473,385 Members | 1,320 Online
Bytes | Software Development & Data Engineering Community
Post Job

Home Posts Topics Members FAQ

Join Bytes to post your question to a community of 473,385 software developers and data experts.

Help to automatically traverse a login session

The subject may sound a little cryptic, so i'll try my best to explain.
Details are unavailable, as i am under a nondisclosure agreement, but
i'm looking for general principles and tips, not necessarily fixes for
existing code.

There is a website that requires me to log in using a web-form.
Obviously, POST vars are sent and verified and on success i'm given a
Session and/or Cookie. Within this logged-in area, there are links
leading to data query result pages. "Click here for your recent
transactions" kind of thing.

Those results pages are what i want to get to, but through some kind of
script that parses the results that get served out, not by user
interaction. i want to send a request for a link within that logged in
area and have the results served to my script, then parse out specific
data from those results and in turn serve them to a user in my own
page.

i know that sounds shady, but the login is legitimate, the data access
is legitimate, and the credentials are also valid.
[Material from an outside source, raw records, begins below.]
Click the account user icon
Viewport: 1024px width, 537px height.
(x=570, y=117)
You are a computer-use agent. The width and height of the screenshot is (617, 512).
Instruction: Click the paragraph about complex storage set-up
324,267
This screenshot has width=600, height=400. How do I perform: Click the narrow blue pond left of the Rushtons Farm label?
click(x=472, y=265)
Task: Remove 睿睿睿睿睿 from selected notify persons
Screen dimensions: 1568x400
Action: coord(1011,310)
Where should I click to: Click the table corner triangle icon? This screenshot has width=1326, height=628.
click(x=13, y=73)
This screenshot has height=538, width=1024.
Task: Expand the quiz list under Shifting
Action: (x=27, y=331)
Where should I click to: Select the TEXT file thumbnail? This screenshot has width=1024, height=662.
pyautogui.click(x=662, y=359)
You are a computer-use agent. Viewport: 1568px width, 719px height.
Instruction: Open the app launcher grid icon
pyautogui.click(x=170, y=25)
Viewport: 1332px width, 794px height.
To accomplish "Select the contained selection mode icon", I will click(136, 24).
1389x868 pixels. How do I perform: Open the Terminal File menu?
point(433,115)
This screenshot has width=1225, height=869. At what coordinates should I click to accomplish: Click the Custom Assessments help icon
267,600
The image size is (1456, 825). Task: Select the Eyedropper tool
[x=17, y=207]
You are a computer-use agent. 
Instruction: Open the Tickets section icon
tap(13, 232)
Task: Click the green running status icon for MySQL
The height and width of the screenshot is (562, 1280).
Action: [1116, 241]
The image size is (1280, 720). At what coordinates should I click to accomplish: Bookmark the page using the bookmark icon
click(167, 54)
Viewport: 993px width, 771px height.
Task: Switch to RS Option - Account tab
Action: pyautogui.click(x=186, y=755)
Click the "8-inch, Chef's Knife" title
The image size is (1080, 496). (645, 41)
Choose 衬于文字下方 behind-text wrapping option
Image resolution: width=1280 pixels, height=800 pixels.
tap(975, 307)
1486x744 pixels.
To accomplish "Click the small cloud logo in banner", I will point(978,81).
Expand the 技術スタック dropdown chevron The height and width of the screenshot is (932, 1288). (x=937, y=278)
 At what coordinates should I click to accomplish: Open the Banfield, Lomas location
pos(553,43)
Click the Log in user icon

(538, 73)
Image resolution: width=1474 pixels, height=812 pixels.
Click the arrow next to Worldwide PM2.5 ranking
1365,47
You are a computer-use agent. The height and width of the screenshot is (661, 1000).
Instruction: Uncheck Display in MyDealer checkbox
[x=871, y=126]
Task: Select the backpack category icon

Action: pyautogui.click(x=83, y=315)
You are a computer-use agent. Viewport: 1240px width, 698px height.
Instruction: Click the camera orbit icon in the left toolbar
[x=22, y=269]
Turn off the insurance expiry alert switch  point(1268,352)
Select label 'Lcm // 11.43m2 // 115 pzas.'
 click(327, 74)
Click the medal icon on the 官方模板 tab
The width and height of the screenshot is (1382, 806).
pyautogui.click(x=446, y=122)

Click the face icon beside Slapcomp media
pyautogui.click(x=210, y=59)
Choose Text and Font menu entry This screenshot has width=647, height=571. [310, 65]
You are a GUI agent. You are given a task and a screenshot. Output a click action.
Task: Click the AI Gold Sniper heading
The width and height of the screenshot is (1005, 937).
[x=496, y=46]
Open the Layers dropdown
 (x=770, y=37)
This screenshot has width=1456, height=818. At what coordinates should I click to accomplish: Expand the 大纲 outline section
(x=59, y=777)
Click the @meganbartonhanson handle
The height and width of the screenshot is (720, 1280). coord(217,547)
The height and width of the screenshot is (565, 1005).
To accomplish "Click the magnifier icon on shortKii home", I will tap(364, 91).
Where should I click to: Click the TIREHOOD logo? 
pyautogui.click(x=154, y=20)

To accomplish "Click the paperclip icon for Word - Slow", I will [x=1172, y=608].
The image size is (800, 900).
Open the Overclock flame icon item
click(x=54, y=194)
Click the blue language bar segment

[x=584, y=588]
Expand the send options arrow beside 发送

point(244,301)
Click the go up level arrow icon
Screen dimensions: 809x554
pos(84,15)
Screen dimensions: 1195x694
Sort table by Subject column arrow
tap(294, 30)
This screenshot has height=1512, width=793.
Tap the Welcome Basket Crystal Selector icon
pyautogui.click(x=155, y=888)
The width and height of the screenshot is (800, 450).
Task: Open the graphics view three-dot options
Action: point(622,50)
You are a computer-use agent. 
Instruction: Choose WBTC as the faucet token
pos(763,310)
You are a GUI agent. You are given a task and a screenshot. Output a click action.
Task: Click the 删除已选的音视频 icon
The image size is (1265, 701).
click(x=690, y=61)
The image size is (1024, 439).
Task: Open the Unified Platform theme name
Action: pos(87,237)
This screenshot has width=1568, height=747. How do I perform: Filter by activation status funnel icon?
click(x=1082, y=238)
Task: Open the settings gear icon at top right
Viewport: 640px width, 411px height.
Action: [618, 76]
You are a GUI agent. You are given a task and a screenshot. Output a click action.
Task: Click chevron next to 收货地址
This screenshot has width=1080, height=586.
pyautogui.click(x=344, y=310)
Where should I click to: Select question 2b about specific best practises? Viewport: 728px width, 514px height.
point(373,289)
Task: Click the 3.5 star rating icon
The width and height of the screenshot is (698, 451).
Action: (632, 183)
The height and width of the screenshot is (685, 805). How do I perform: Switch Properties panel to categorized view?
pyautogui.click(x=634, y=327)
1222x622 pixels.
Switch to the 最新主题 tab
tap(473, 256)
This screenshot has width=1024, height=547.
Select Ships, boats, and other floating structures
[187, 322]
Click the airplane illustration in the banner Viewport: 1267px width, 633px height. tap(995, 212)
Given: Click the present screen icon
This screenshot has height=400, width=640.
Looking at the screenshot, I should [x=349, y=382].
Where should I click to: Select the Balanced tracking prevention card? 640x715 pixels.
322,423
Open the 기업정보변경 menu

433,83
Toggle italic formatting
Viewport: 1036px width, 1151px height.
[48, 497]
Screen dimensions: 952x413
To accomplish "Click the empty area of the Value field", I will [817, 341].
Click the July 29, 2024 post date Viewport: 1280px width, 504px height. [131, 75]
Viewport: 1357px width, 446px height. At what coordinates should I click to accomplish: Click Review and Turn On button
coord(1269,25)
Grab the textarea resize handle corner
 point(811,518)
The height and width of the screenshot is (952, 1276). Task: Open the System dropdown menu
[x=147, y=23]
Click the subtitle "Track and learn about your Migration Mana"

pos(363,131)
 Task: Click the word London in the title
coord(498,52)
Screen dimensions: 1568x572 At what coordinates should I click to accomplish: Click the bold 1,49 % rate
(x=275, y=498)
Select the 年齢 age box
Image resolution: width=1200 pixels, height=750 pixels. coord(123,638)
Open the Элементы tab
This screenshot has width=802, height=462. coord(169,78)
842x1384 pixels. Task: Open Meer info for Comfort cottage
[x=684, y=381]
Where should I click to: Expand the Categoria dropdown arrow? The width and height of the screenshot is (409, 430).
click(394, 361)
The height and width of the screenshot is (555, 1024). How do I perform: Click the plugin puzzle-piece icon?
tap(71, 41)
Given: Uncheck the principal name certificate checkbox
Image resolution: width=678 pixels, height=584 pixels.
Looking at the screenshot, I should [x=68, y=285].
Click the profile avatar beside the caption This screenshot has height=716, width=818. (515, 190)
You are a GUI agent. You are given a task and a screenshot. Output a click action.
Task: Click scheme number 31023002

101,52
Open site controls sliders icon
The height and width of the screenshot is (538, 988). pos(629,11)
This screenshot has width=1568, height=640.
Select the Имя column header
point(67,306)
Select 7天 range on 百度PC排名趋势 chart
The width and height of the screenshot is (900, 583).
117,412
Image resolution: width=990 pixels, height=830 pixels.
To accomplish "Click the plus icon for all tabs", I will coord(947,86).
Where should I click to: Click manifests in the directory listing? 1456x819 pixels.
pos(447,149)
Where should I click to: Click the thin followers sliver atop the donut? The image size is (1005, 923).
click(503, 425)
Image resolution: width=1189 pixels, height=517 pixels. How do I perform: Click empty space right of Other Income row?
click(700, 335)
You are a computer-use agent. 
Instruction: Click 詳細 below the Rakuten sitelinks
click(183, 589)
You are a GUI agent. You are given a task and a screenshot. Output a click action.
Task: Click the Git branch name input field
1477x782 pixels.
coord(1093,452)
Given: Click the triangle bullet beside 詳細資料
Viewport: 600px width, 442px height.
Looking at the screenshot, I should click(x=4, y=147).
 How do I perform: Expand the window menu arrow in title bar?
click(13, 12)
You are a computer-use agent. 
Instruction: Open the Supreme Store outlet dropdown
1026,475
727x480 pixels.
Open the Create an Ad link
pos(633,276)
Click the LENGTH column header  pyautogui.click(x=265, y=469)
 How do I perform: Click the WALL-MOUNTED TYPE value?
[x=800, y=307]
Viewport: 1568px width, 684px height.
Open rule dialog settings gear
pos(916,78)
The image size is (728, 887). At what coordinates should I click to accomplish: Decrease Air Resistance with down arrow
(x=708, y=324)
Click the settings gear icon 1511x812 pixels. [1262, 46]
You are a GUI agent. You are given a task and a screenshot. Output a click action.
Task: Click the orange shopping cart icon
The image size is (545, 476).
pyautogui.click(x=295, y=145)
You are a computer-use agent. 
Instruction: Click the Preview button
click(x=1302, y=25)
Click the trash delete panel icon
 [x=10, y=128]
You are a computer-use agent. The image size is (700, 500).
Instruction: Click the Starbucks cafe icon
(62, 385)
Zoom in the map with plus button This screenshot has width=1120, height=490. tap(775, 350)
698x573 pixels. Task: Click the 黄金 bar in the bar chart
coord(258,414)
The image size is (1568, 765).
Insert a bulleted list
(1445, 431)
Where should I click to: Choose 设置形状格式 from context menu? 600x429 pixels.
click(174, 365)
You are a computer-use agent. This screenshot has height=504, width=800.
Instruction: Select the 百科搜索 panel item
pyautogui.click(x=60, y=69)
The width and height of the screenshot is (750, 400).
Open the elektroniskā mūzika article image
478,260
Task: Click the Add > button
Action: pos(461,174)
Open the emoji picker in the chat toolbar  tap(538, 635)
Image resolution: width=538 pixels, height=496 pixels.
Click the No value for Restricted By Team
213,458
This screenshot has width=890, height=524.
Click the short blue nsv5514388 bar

The problem is, i
can't request a direct database link to the server hosting the actual
data because of this nondisclosure agreement. It would require
divulging the reasons for the need for such access, which my employer
is not willing to reveal at this time.

If there's anyone who can offer ideas or help, and wishes to keep
possible answers off the public board, please email me. i realize this
is a long shot, and i doubt that even if there IS a way, that anyone
would be willing/able. But i gotta try.

Thanks all.
-joe

Aug 10 '06 #1
6 2098
joe t. wrote:
The subject may sound a little cryptic, so i'll try my best to explain.
Details are unavailable, as i am under a nondisclosure agreement, but
i'm looking for general principles and tips, not necessarily fixes for
existing code.
<snip long winded explanation>

So you want to copy someone else's data and you've only got an HTTP
interface intended for humans to the remote system.

There's plenty of companies doing this already - no need to be shy.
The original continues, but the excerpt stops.